** RICHIESTE **
1. Elenca tutti i nomi alternativi per l'arte digitale che compaiono nel brano sull'arte digitale.
2. Prosegui il brano sull'arte digitale dal punto in cui si ferma.

** ESTRATTO DELLA PAGINA **
■ ■ ■

Ancora, ancora… Sempre la stessa domanda, la vexata quaestio del tormentato rapporto tra arte digitale e arte contemporanea (che è fondamentalmente la questione della definizione di arte digitale, di cui non abbiamo smesso di proporre altri nomi – new media art, digital art, arte digitale, tecnologica, informatica, media art – sempre con delle oscillazioni tra plurale o singolare) rispetto all’arte contemporanea (qui non al plurale, ovviamente)…
Allora perché riproporre questa domanda? Per prima cosa, perché é ancora irrisolta. Ma é lecito chiedersi se é possibile risolverla oggi o un giorno, o se ha davvero bisogno di essere risolta.
Per quanto mi riguarda, ho due motivi che mi portano a riproporre questa domanda: uno più teorico e uno più contingente, uno più generale e uno più personale.
Da sempre mi sono interessato alla questione dei confini tra le discipline artistiche, alle pratiche inter/trans/disciplinari. Considero che la mia specialità come storico dell’arte è precisamente di esplorare questi confini. Per questo a volte preferisco definirmi uno storico delle arti.

■ ■ ■

** RECORD FORNITI **

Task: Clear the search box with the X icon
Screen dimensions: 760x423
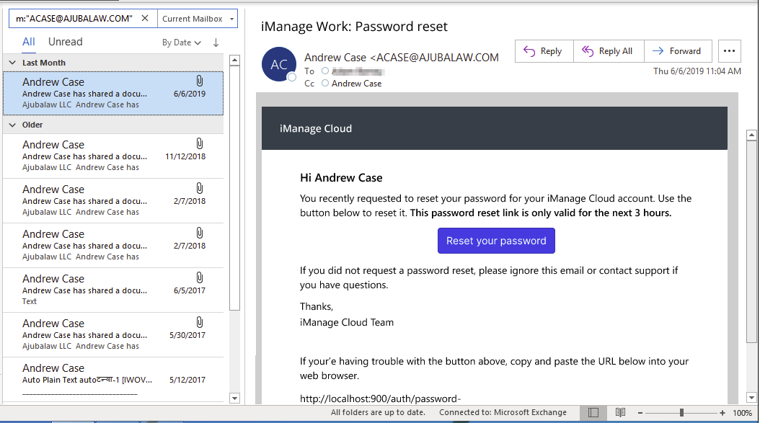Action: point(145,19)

■ ■ ■

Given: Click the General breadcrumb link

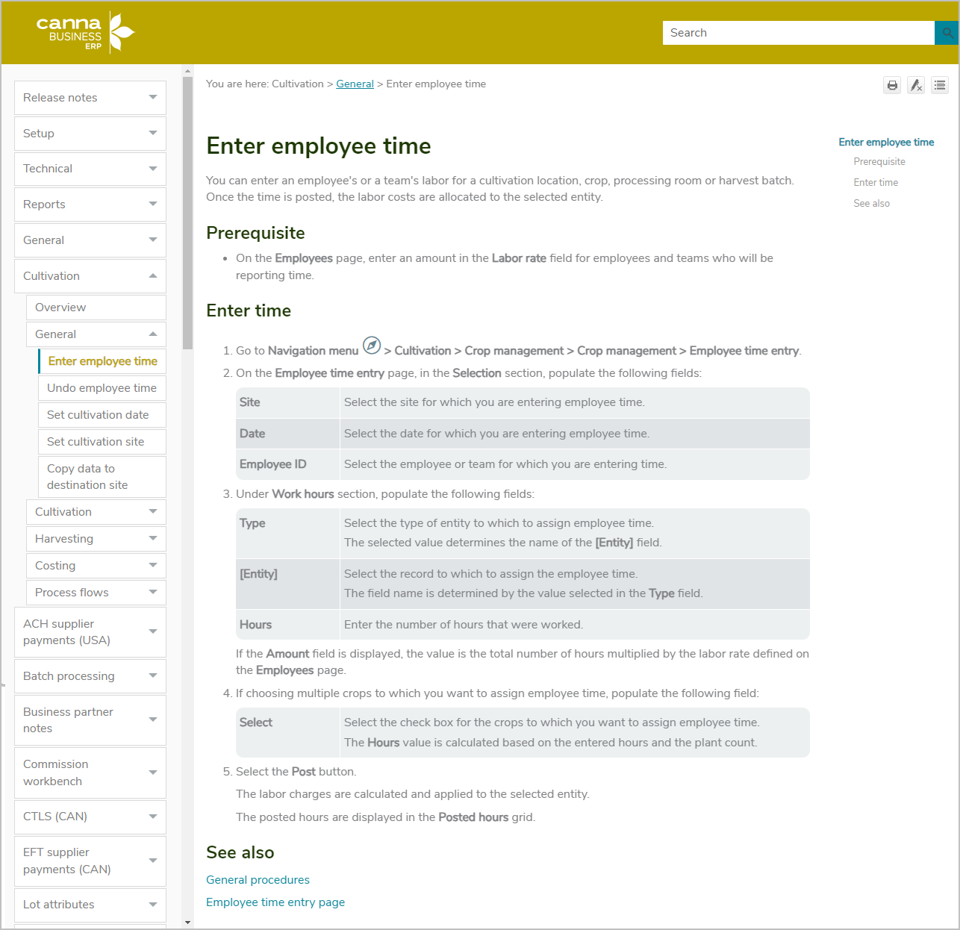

■ ■ ■

** RISPOSTE **
1. new media art, digital art, arte digitale, tecnologica, informatica, media art

2.
L’artista concettuale Mel Bochner ha prodotto negli anni Settanta un’opera intitolata Theory of Boundaries. Ora, nella sua condizione attuale, post-concettuale (dopo lo spostamento concettuale che ha stimolato una svolta irreversibile), e post-mediale, l’arte si definisce proprio come una theory of boundaries come una teoria – e una pratica – dei confini: le definizioni disciplinari sono lacerate da tensioni epistemologiche, da prospettive descrittive e prescrittive che si riconfigurano costantemente. Una teoria dei confini ma anche un teatro dei confini, dove le correnti storiche e culturali si scontrano. Un orizzonte dinamico, relazionale, fatto di connessioni. Un orizzonte posizionale, perché composto da un insieme di polarizzazioni, di vettorializzazioni. Ma le posizioni sono sempre anche delle opposizioni. Se la dimensione posizionale indica un orientamento direzionale, dimensione relazionale sottolinea la reversibilità dei vettori. Questo è un punto molto importante, ci torneremo sopra più tardi.
Se consideriamo il sistema dell’arte o l’arte in the extended field – così come sembra configurarsi a partire dagli anni Settanta in poi, esso può essere visto solo come un teatro di operazioni, caratterizzato da scontri, avanzate, sconfinamenti e continui spostamenti delle frontiere territoriali.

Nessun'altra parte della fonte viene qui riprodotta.